== EXERCISE ==
Pick each line that has "agent" out of the records.

::::::

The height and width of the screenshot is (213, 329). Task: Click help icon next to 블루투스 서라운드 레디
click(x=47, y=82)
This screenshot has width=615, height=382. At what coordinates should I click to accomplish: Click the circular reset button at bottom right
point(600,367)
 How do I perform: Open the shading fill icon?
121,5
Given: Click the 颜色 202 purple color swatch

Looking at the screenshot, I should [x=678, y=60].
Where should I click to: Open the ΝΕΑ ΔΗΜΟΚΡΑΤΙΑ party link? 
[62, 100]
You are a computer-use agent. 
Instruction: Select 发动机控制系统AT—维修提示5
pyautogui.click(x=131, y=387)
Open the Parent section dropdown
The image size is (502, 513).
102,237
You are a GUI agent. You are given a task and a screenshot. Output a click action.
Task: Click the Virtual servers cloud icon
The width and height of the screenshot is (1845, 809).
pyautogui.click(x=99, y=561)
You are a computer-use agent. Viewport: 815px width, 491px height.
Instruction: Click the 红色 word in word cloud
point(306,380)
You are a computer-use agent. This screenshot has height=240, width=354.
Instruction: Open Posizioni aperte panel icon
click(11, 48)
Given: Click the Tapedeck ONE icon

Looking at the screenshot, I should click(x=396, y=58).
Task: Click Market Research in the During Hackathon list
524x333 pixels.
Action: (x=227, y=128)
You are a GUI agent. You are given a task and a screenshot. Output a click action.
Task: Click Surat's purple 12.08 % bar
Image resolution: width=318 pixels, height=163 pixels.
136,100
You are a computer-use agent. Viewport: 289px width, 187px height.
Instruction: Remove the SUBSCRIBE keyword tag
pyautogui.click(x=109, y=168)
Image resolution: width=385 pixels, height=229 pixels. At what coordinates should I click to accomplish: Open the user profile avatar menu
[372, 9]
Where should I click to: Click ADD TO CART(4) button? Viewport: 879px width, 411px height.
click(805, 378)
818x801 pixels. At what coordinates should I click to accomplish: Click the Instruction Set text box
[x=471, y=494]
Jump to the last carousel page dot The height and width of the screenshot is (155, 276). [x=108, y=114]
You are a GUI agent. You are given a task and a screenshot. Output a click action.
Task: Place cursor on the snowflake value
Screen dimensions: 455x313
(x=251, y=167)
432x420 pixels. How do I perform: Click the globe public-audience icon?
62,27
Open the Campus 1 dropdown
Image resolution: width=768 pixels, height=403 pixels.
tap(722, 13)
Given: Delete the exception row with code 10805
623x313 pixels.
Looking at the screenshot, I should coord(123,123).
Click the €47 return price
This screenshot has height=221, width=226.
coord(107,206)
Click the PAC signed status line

::::::

== OUTPUT OF THE TASK ==
You are a computer-use agent. 
You are a GUI agent. You are given a task and a screenshot. Output a click action.
You are a computer-use agent. Viewport: 815px width, 491px height.
You are a computer-use agent. This screenshot has height=240, width=354.
You are a GUI agent. You are given a task and a screenshot. Output a click action.
You are a computer-use agent. Viewport: 289px width, 187px height.
You are a GUI agent. You are given a task and a screenshot. Output a click action.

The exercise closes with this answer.